A March 2026 meta-analysis pooling nine studies showed the same direction with more conservative magnitudes.
A direct cardiovascular trial of Shingrix has not been run. The proposed mechanism, preventing the shingles event itself, would apply equally to either vaccine, since Shingrix prevents the rash at least as well as Zostavax did. But the specific cardiovascular magnitudes here come from live-vaccine cohorts and should not be read as Shingrix-confirmed.
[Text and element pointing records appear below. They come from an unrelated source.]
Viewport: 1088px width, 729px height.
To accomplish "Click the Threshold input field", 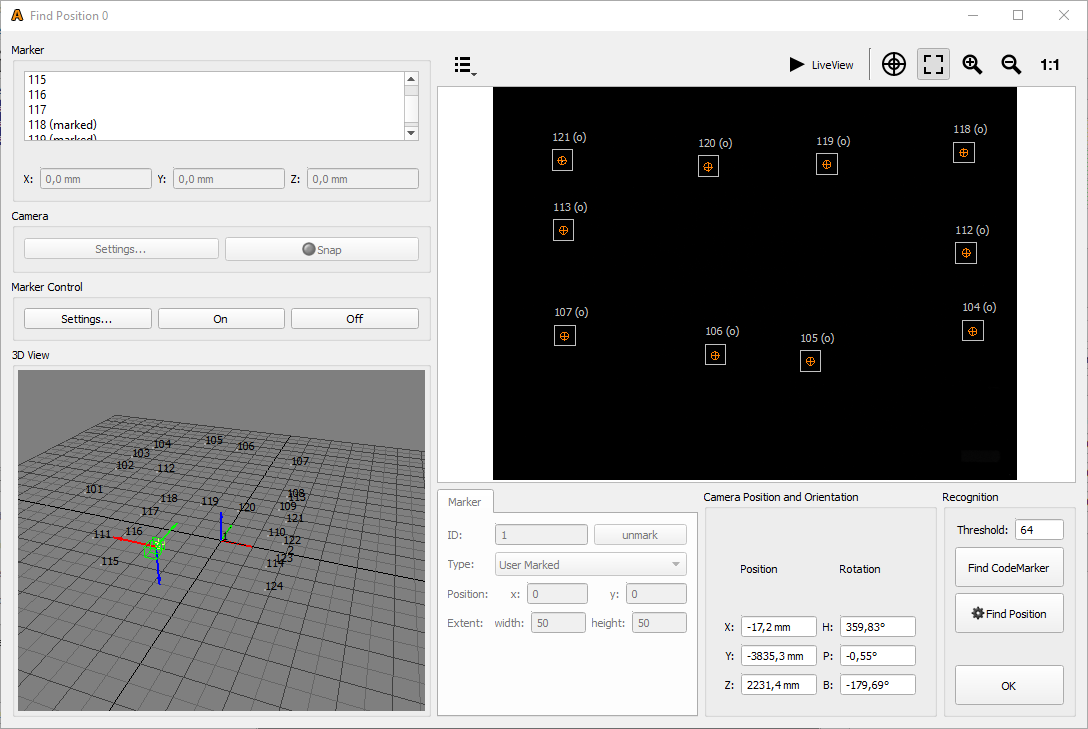I will pos(1038,530).
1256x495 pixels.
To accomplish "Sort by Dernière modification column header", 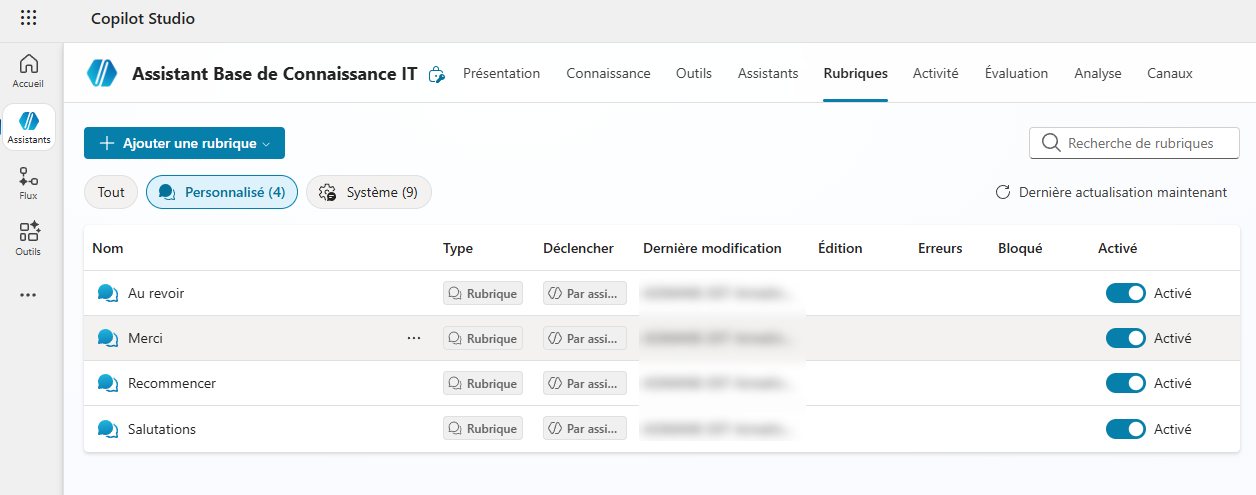I will pyautogui.click(x=712, y=248).
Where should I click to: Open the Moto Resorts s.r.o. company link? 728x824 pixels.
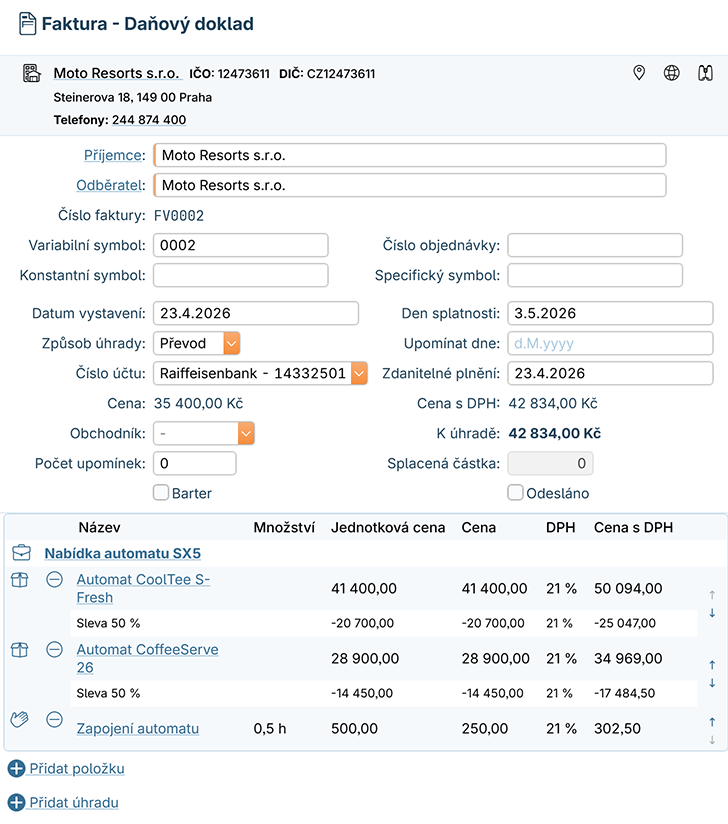pos(116,73)
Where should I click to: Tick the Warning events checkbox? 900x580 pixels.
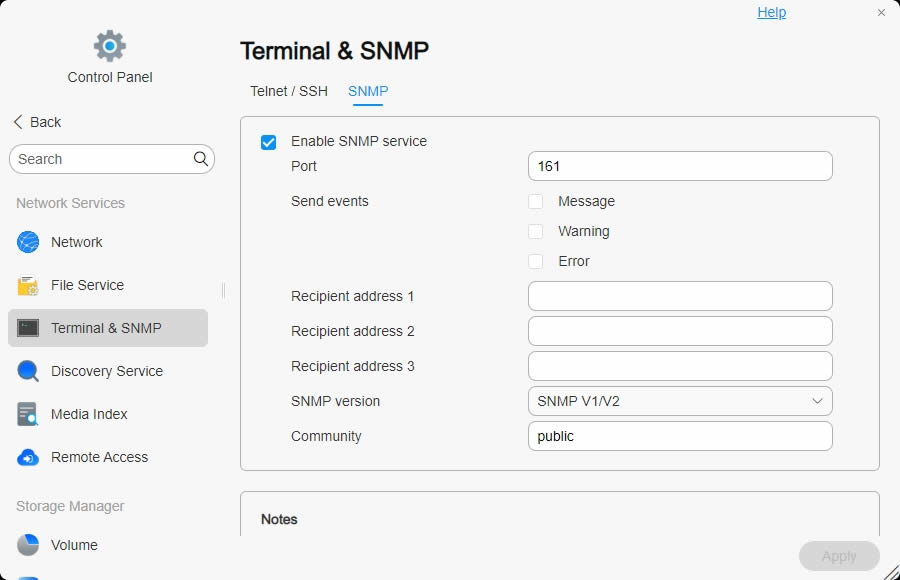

The healthy-user-bias objection is real and worth flagging. People who voluntarily get a non-mandatory vaccine tend to also see their doctor more often, take medications consistently, and have generally better health behaviors. Some of the apparent benefit is almost certainly that.
But the Korean study has a tell against pure selection effects. The cardiovascular benefit was strongest in the unhealthiest subgroups, smokers and sedentary patients especially. That is the opposite of what you would expect if vaccination was just a proxy for being a generally healthy person. If the whole thing were selection bias, you would expect the cleanest signal in the people with the cleanest lives.
The mechanism is even simpler than the dementia one. Active shingles itself substantially raises stroke and heart-attack risk in the first one to three months after the rash. Preventing the index event prevents those downstream cardiac events.
What about people under 50?
The 50+ recommendation is the official guidance, and the evidence does not yet support pushing it earlier in healthy adults. Shingles incidence under 50 in immunocompetent people is low. The dementia and cardiovascular trial populations were all 50+. Definitely talk to your doctor as you would need a prescription under 50, i.e. you can’t just walk in at a drugstore.
If you are immunocompromised, the recommendation is age 19 and older, and that one should not be negotiable. Otherwise, wait until your 50th birthday and then act on it the way you would act on a colonoscopy. It is on the must-do list.
Practical notes
Shingrix is the vaccine you will feel. Sore arm, fatigue, headache, sometimes a low-grade fever. About one in six people have a reaction strong enough to interfere with the next day. The standard advice from anyone who has actually scheduled the shot for patients is to book it Friday afternoon so the worst of it lands on a Saturday morning, not at work.
If you got the old Zostavax years ago, the CDC currently recommends getting the two-dose Shingrix course anyway. Shingrix is more protective against the rash and the off-target benefits look at least as good.
The total cost is around $200 per dose without insurance. Most adult Medicare Part D plans now cover it at zero out-of-pocket after the 2022 Inflation Reduction Act changes. Insurance pre-65 varies, so check before you go in.
What I would do at 53
I already did it. I got Shingrix because I watched my wife suffer, not because of dementia or cardiovascular data that did not exist yet. The fact that those off-target benefits have accrued so quickly in the eighteen months since is essentially a free upgrade I did not pay for. The shingles avoidance was the point. Everything else is bonus.
If you are 50 and have not had the shots, the case has gotten substantially stronger since the last time you might have thought about it. Talk to your doctor or just get it at Walgreens/CVS like I did. The day-after sore arm is a tiny price compared to what my wife went through, and an even smaller price compared to what shingles can do to your nerves, your vision, your brain, and apparently your heart.